> _Exercise aim_
What must be returned is the number of lines in the records holding the word "name", with no other text.

> _Stored items_
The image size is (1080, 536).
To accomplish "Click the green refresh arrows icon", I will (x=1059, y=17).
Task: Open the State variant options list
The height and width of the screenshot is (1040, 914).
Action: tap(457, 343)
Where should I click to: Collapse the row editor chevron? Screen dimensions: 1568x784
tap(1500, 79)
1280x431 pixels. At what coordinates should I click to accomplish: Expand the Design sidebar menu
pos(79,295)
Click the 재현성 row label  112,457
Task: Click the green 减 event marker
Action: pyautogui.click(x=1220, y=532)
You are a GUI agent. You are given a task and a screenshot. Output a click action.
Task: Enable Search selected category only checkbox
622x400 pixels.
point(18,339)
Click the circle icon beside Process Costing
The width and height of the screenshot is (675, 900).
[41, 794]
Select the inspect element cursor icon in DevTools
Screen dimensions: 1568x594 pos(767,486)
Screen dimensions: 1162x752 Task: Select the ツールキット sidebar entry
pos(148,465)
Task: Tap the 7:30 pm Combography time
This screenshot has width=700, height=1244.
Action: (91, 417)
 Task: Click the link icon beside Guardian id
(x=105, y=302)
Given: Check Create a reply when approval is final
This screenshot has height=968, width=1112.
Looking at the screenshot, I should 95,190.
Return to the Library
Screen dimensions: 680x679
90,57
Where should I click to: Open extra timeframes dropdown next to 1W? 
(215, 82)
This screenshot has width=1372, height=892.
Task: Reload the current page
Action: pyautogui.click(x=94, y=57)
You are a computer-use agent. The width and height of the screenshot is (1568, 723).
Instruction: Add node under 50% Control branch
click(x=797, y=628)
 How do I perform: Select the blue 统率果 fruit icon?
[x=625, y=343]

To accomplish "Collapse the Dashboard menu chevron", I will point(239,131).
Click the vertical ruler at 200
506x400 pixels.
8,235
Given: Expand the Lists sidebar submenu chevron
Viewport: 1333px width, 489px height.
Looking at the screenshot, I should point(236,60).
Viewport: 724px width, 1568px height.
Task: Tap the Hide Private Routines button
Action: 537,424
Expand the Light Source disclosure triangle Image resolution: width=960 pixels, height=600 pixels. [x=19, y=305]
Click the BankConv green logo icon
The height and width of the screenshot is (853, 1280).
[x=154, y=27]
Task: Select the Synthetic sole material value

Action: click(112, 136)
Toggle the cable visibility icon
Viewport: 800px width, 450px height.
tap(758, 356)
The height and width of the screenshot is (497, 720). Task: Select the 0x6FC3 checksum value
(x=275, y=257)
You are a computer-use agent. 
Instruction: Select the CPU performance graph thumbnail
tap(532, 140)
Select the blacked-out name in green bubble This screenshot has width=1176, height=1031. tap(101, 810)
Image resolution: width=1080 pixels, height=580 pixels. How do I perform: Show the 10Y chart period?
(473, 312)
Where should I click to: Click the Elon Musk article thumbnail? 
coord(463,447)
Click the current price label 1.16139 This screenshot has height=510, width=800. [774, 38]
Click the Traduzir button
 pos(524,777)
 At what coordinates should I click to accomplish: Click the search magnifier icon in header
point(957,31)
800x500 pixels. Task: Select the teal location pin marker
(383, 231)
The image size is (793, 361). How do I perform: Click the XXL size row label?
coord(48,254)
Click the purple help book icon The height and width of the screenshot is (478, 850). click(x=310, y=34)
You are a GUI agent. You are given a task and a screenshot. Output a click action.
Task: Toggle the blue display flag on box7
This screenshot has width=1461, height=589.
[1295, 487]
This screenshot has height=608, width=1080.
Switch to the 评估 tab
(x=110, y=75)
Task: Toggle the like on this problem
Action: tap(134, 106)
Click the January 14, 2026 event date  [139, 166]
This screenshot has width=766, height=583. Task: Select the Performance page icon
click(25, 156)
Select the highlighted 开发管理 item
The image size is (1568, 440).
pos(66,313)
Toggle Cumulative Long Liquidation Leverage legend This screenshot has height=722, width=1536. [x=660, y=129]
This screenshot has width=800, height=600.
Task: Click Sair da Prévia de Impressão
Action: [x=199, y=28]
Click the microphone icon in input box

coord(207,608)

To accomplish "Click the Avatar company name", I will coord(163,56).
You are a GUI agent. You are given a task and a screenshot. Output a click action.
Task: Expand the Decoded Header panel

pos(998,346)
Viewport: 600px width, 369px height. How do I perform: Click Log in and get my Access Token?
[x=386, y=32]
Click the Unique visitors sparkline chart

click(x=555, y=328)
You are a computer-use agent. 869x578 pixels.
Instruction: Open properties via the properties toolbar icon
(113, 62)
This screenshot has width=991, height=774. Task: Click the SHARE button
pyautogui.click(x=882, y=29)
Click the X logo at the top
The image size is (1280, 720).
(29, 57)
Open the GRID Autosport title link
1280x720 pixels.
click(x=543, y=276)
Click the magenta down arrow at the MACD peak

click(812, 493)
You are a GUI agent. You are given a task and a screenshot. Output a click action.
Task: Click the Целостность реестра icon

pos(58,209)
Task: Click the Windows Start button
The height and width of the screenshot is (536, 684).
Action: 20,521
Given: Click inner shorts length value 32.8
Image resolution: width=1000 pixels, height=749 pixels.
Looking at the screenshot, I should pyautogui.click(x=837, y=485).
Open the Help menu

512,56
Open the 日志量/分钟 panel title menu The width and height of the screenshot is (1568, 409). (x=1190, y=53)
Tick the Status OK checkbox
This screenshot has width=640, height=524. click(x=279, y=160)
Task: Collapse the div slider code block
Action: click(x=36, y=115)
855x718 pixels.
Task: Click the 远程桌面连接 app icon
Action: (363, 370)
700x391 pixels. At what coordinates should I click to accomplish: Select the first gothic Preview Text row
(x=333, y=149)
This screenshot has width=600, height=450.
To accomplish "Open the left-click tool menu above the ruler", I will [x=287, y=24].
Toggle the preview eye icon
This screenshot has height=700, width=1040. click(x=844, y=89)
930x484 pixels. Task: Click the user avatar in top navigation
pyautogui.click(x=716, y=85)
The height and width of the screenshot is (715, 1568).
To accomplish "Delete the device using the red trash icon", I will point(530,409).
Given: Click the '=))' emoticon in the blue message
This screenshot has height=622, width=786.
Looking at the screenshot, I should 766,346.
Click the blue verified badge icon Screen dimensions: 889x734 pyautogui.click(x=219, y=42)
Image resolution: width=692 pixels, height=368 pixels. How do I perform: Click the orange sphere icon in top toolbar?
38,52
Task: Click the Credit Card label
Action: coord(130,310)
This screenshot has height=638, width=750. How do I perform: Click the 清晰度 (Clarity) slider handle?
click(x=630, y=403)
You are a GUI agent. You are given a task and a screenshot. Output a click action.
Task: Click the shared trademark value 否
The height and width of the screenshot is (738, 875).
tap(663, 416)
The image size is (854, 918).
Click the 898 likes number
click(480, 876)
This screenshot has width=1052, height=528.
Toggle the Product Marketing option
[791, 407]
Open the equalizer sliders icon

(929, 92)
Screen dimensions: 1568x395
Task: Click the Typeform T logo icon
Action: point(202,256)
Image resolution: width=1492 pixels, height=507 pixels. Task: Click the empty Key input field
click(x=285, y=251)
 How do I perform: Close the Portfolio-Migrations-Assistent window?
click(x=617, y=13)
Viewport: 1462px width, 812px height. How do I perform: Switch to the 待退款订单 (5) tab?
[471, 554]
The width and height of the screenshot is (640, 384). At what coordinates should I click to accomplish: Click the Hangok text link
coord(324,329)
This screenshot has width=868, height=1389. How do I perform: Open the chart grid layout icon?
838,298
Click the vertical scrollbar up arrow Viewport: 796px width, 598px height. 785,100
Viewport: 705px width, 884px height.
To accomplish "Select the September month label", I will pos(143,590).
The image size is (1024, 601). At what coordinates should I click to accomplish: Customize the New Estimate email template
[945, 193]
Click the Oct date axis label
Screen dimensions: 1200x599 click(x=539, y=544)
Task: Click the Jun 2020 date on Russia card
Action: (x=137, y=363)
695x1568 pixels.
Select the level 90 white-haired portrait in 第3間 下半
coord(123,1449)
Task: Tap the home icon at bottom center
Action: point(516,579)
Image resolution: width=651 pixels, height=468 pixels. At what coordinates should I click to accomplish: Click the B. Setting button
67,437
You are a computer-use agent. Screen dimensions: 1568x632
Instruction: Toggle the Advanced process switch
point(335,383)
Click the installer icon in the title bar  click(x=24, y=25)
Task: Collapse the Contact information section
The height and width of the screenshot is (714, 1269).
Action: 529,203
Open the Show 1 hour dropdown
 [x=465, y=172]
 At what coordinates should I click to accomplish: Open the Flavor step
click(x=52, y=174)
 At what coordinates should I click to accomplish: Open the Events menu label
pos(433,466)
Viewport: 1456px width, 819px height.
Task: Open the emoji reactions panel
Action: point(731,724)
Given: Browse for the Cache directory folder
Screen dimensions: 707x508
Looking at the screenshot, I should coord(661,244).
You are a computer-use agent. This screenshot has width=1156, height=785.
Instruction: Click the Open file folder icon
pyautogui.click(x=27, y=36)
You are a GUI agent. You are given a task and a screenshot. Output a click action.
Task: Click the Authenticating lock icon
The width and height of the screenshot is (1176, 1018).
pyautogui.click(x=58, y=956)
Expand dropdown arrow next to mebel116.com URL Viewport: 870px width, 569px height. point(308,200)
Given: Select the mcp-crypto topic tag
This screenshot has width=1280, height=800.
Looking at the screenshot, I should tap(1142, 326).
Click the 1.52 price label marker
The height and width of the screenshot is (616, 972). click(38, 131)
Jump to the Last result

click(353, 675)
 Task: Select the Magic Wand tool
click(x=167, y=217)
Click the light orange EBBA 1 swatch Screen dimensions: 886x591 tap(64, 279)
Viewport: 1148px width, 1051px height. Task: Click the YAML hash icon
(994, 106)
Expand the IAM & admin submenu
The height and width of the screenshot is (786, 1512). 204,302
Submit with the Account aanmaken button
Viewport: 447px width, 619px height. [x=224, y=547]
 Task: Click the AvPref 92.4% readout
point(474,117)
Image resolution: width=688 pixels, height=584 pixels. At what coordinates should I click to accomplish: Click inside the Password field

> _Solved exercise_
2